* Instructions for the task
All records below are to be set down exactly, each character intact.

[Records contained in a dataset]
#####

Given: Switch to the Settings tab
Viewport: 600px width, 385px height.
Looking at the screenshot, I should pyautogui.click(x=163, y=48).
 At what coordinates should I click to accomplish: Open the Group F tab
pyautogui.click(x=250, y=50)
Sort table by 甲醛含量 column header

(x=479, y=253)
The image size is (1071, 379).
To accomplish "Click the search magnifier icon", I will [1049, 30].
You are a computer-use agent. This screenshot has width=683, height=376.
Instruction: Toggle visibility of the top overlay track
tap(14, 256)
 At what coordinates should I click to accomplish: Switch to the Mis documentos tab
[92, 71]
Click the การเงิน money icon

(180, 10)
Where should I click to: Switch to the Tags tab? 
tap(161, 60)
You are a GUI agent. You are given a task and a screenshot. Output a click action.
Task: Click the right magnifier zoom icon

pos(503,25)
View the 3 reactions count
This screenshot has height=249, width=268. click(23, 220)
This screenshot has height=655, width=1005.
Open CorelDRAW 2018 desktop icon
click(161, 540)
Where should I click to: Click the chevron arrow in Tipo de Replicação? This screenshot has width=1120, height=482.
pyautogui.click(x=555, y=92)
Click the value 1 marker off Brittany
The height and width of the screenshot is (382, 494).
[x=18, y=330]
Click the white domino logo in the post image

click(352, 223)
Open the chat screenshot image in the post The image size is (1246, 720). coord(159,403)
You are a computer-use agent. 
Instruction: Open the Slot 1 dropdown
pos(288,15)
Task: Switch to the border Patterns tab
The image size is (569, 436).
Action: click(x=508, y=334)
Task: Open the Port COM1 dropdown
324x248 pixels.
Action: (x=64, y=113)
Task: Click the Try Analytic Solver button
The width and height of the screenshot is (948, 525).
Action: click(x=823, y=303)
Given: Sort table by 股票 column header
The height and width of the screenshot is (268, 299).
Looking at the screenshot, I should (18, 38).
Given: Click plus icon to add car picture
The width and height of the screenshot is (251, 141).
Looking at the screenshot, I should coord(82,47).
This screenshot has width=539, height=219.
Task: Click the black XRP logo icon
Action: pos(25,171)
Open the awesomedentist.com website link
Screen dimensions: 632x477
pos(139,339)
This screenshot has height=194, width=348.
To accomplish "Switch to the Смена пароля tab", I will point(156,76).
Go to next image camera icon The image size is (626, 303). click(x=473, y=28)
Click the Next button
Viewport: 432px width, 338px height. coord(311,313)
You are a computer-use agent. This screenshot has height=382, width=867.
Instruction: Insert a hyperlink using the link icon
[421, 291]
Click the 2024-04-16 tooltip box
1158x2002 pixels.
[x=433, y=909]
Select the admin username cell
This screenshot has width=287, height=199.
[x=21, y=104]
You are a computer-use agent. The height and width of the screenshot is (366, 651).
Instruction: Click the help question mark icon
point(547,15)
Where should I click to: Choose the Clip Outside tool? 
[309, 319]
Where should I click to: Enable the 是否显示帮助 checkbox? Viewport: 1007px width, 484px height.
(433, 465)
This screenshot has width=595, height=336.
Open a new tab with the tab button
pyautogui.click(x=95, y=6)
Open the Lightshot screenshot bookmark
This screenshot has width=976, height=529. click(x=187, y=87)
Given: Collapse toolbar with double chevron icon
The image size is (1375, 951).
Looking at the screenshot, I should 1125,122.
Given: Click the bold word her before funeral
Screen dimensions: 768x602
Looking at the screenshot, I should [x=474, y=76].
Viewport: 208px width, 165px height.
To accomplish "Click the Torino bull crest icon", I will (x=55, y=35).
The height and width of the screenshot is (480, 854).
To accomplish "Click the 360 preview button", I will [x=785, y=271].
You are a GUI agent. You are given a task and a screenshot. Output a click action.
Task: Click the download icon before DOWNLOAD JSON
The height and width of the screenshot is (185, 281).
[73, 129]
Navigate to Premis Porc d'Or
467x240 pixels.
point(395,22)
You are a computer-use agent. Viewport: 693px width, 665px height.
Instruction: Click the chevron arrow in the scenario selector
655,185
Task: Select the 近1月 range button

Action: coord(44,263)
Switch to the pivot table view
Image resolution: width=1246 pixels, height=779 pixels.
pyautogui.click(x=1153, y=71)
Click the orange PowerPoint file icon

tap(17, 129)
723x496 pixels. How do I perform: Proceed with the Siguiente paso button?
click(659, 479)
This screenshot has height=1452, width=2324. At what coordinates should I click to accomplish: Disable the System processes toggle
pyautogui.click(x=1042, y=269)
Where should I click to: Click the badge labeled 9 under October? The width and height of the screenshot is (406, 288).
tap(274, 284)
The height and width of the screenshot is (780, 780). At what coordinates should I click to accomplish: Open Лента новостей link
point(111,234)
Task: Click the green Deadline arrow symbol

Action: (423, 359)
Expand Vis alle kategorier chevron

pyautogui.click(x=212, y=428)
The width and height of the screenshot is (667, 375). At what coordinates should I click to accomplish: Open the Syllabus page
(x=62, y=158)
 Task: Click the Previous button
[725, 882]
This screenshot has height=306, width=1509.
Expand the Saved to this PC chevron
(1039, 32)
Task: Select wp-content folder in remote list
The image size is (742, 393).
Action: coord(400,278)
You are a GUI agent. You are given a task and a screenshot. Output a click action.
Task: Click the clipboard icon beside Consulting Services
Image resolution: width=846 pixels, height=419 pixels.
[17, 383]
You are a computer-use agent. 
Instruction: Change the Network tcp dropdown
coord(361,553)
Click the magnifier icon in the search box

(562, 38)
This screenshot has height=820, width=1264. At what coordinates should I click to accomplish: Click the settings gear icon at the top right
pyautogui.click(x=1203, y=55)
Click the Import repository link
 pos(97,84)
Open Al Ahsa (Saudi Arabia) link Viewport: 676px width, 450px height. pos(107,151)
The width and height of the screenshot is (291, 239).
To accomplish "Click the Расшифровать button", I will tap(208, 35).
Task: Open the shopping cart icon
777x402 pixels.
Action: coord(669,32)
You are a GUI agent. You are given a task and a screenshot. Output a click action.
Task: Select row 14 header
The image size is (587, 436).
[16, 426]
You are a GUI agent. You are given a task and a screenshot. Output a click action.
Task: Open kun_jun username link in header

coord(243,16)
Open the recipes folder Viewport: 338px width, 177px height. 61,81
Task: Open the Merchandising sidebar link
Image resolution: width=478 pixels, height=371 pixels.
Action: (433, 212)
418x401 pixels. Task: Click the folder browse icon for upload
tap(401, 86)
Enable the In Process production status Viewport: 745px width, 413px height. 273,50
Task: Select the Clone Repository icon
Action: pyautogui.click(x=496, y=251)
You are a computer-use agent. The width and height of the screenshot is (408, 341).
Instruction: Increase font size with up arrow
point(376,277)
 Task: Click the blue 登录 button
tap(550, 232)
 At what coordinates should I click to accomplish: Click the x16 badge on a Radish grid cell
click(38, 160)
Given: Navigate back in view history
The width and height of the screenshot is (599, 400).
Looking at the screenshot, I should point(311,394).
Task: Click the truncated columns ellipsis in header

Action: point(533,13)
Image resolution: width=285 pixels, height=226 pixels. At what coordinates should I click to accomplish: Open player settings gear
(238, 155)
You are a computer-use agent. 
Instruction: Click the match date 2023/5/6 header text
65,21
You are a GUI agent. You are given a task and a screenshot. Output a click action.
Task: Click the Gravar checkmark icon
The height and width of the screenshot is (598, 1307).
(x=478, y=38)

#####

* Reply
Given: Switch to the Settings tab
Viewport: 600px width, 385px height.
Looking at the screenshot, I should pyautogui.click(x=163, y=48).
 At what coordinates should I click to accomplish: Open the Group F tab
pyautogui.click(x=250, y=50)
Sort table by 甲醛含量 column header

(x=479, y=253)
The image size is (1071, 379).
To accomplish "Click the search magnifier icon", I will [1049, 30].
You are a computer-use agent. This screenshot has width=683, height=376.
Instruction: Toggle visibility of the top overlay track
tap(14, 256)
 At what coordinates should I click to accomplish: Switch to the Mis documentos tab
[92, 71]
Click the การเงิน money icon

(180, 10)
Where should I click to: Switch to the Tags tab? 
tap(161, 60)
You are a GUI agent. You are given a task and a screenshot. Output a click action.
Task: Click the right magnifier zoom icon

pos(503,25)
View the 3 reactions count
This screenshot has height=249, width=268. click(23, 220)
This screenshot has height=655, width=1005.
Open CorelDRAW 2018 desktop icon
click(161, 540)
Where should I click to: Click the chevron arrow in Tipo de Replicação? This screenshot has width=1120, height=482.
pyautogui.click(x=555, y=92)
Click the value 1 marker off Brittany
The height and width of the screenshot is (382, 494).
[x=18, y=330]
Click the white domino logo in the post image

click(352, 223)
Open the chat screenshot image in the post The image size is (1246, 720). coord(159,403)
You are a computer-use agent. 
Instruction: Open the Slot 1 dropdown
pos(288,15)
Task: Switch to the border Patterns tab
The image size is (569, 436).
Action: click(x=508, y=334)
Task: Open the Port COM1 dropdown
324x248 pixels.
Action: (x=64, y=113)
Task: Click the Try Analytic Solver button
The width and height of the screenshot is (948, 525).
Action: click(x=823, y=303)
Given: Sort table by 股票 column header
The height and width of the screenshot is (268, 299).
Looking at the screenshot, I should (18, 38).
Given: Click plus icon to add car picture
The width and height of the screenshot is (251, 141).
Looking at the screenshot, I should coord(82,47).
This screenshot has width=539, height=219.
Task: Click the black XRP logo icon
Action: pos(25,171)
Open the awesomedentist.com website link
Screen dimensions: 632x477
pos(139,339)
This screenshot has height=194, width=348.
To accomplish "Switch to the Смена пароля tab", I will point(156,76).
Go to next image camera icon The image size is (626, 303). click(x=473, y=28)
Click the Next button
Viewport: 432px width, 338px height. coord(311,313)
You are a computer-use agent. This screenshot has height=382, width=867.
Instruction: Insert a hyperlink using the link icon
[421, 291]
Click the 2024-04-16 tooltip box
1158x2002 pixels.
[x=433, y=909]
Select the admin username cell
This screenshot has width=287, height=199.
[x=21, y=104]
You are a computer-use agent. The height and width of the screenshot is (366, 651).
Instruction: Click the help question mark icon
point(547,15)
Where should I click to: Choose the Clip Outside tool? 
[309, 319]
Where should I click to: Enable the 是否显示帮助 checkbox? Viewport: 1007px width, 484px height.
(433, 465)
This screenshot has width=595, height=336.
Open a new tab with the tab button
pyautogui.click(x=95, y=6)
Open the Lightshot screenshot bookmark
This screenshot has width=976, height=529. click(x=187, y=87)
Given: Collapse toolbar with double chevron icon
The image size is (1375, 951).
Looking at the screenshot, I should 1125,122.
Given: Click the bold word her before funeral
Screen dimensions: 768x602
Looking at the screenshot, I should [x=474, y=76].
Viewport: 208px width, 165px height.
To accomplish "Click the Torino bull crest icon", I will (x=55, y=35).
The height and width of the screenshot is (480, 854).
To accomplish "Click the 360 preview button", I will [x=785, y=271].
You are a GUI agent. You are given a task and a screenshot. Output a click action.
Task: Click the download icon before DOWNLOAD JSON
The height and width of the screenshot is (185, 281).
[73, 129]
Navigate to Premis Porc d'Or
467x240 pixels.
point(395,22)
You are a computer-use agent. Viewport: 693px width, 665px height.
Instruction: Click the chevron arrow in the scenario selector
655,185
Task: Select the 近1月 range button

Action: coord(44,263)
Switch to the pivot table view
Image resolution: width=1246 pixels, height=779 pixels.
pyautogui.click(x=1153, y=71)
Click the orange PowerPoint file icon

tap(17, 129)
723x496 pixels. How do I perform: Proceed with the Siguiente paso button?
click(659, 479)
This screenshot has height=1452, width=2324. At what coordinates should I click to accomplish: Disable the System processes toggle
pyautogui.click(x=1042, y=269)
Where should I click to: Click the badge labeled 9 under October? The width and height of the screenshot is (406, 288).
tap(274, 284)
The height and width of the screenshot is (780, 780). At what coordinates should I click to accomplish: Open Лента новостей link
point(111,234)
Task: Click the green Deadline arrow symbol

Action: (423, 359)
Expand Vis alle kategorier chevron

pyautogui.click(x=212, y=428)
The width and height of the screenshot is (667, 375). At what coordinates should I click to accomplish: Open the Syllabus page
(x=62, y=158)
 Task: Click the Previous button
[725, 882]
This screenshot has height=306, width=1509.
Expand the Saved to this PC chevron
(1039, 32)
Task: Select wp-content folder in remote list
The image size is (742, 393).
Action: coord(400,278)
You are a GUI agent. You are given a task and a screenshot. Output a click action.
Task: Click the clipboard icon beside Consulting Services
Image resolution: width=846 pixels, height=419 pixels.
[17, 383]
You are a computer-use agent. 
Instruction: Change the Network tcp dropdown
coord(361,553)
Click the magnifier icon in the search box

(562, 38)
This screenshot has height=820, width=1264. At what coordinates should I click to accomplish: Click the settings gear icon at the top right
pyautogui.click(x=1203, y=55)
Click the Import repository link
 pos(97,84)
Open Al Ahsa (Saudi Arabia) link Viewport: 676px width, 450px height. pos(107,151)
The width and height of the screenshot is (291, 239).
To accomplish "Click the Расшифровать button", I will tap(208, 35).
Task: Open the shopping cart icon
777x402 pixels.
Action: coord(669,32)
You are a GUI agent. You are given a task and a screenshot. Output a click action.
Task: Select row 14 header
The image size is (587, 436).
[16, 426]
You are a GUI agent. You are given a task and a screenshot. Output a click action.
Task: Open kun_jun username link in header

coord(243,16)
Open the recipes folder Viewport: 338px width, 177px height. 61,81
Task: Open the Merchandising sidebar link
Image resolution: width=478 pixels, height=371 pixels.
Action: (433, 212)
418x401 pixels. Task: Click the folder browse icon for upload
tap(401, 86)
Enable the In Process production status Viewport: 745px width, 413px height. 273,50
Task: Select the Clone Repository icon
Action: pyautogui.click(x=496, y=251)
You are a computer-use agent. The width and height of the screenshot is (408, 341).
Instruction: Increase font size with up arrow
point(376,277)
 Task: Click the blue 登录 button
tap(550, 232)
 At what coordinates should I click to accomplish: Click the x16 badge on a Radish grid cell
click(38, 160)
Given: Navigate back in view history
The width and height of the screenshot is (599, 400).
Looking at the screenshot, I should point(311,394).
Task: Click the truncated columns ellipsis in header

Action: point(533,13)
Image resolution: width=285 pixels, height=226 pixels. At what coordinates should I click to accomplish: Open player settings gear
(238, 155)
You are a computer-use agent. 
Instruction: Click the match date 2023/5/6 header text
65,21
You are a GUI agent. You are given a task and a screenshot. Output a click action.
Task: Click the Gravar checkmark icon
The height and width of the screenshot is (598, 1307).
(x=478, y=38)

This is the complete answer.